It says financial rewards and incentives to improve GP services risk being overused in the NHS and are not the best way to encourage lasting change and widespread reform. Policymakers instead need to supplement these financial incentives with a more enabling approach to improving general practice.
Transforming general practice: What are the levers for change? argues that this approach should involve developing new skills and working practices across the whole GP workforce, investing properly in equipping organisations to change and ensuring that better data is available to evaluate impact.

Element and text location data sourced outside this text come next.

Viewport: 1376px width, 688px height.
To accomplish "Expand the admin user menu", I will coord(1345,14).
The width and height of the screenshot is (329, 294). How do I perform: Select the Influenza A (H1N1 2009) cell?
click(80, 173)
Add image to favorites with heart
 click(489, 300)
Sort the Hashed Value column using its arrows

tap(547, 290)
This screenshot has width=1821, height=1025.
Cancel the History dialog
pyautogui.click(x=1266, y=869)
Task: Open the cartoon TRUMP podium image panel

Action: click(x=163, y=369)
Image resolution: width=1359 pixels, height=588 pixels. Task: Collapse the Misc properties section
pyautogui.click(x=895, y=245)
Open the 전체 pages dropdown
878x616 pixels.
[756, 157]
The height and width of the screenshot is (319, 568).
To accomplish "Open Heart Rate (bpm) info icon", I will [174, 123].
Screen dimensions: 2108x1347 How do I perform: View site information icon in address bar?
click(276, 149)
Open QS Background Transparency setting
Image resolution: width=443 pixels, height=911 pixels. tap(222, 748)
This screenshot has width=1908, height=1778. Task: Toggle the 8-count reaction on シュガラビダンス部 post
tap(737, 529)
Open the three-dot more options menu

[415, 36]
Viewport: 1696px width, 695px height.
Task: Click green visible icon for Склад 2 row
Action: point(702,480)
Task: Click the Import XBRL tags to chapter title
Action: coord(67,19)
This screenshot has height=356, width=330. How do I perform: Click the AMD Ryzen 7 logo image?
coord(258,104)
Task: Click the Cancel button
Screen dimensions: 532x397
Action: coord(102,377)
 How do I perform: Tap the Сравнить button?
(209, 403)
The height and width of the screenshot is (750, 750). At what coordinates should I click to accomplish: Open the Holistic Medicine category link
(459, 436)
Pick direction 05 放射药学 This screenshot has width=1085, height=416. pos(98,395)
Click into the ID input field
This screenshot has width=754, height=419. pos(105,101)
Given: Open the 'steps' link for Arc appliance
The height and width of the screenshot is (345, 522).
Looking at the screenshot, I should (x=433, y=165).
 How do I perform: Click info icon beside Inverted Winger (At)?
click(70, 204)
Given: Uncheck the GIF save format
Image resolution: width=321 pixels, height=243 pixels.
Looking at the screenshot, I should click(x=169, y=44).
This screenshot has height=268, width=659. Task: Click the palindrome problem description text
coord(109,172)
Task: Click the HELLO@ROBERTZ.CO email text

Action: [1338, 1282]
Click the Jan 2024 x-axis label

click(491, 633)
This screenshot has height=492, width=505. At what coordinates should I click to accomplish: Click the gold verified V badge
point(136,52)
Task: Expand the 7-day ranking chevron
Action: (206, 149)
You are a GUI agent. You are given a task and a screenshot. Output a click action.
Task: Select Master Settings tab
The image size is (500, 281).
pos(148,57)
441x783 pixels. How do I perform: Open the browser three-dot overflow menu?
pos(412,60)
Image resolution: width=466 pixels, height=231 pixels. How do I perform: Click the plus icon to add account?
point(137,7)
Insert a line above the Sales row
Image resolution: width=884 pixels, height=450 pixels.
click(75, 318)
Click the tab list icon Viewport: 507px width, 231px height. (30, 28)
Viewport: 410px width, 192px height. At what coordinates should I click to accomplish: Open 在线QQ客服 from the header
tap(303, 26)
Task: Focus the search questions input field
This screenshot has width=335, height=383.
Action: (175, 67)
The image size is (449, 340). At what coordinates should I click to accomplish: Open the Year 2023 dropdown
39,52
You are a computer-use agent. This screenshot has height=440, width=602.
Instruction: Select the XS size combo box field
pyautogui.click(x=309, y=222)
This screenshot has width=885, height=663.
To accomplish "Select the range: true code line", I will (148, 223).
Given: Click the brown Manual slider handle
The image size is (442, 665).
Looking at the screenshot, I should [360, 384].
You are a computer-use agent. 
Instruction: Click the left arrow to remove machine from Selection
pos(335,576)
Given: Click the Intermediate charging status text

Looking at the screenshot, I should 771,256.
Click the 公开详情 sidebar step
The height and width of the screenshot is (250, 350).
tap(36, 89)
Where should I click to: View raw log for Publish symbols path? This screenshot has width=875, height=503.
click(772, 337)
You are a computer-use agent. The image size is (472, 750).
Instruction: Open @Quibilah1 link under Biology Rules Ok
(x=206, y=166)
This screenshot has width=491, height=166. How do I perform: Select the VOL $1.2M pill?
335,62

Blunt instruments which can detract from patient care
Author Dr Rebecca Rosen, a south-east London GP and senior policy fellow at the Nuffield Trust, said: ‘The history of reforming general practice in England is littered with initiatives aimed at achieving small-scale change through financial rewards. These can work well if the goal is to improve narrow areas of care. But they are blunt instruments, which can distort priorities and detract from patient care.’
The experience of four case study sites examined in the briefing suggested that the ingredients of successful service change include strong inter-professional relationships, capable leaders, time to experiment, and the willingness to take risks and sometimes fail.
Dr Rosen said: ‘Putting the Forward View into action will require policymakers to adopt a far more sophisticated approach to reform than the narrow use of financial rewards and contract changes. They need to be supplementing the use of these measures by building skills, understanding impact and creating the headspace that GPs need to fundamentally transform services.’
The Nuffield Trust concludes such an approach to reforming GP services should be based on better equipping the GP workforce to meet the changing needs of patients, including the development of specialist skills within primary care and cultivating strong leaders; ensuring that time to redesign and transform services is built into change programmes; and insisting on the development of a minimum dataset for general practice to permit a better understanding of impact.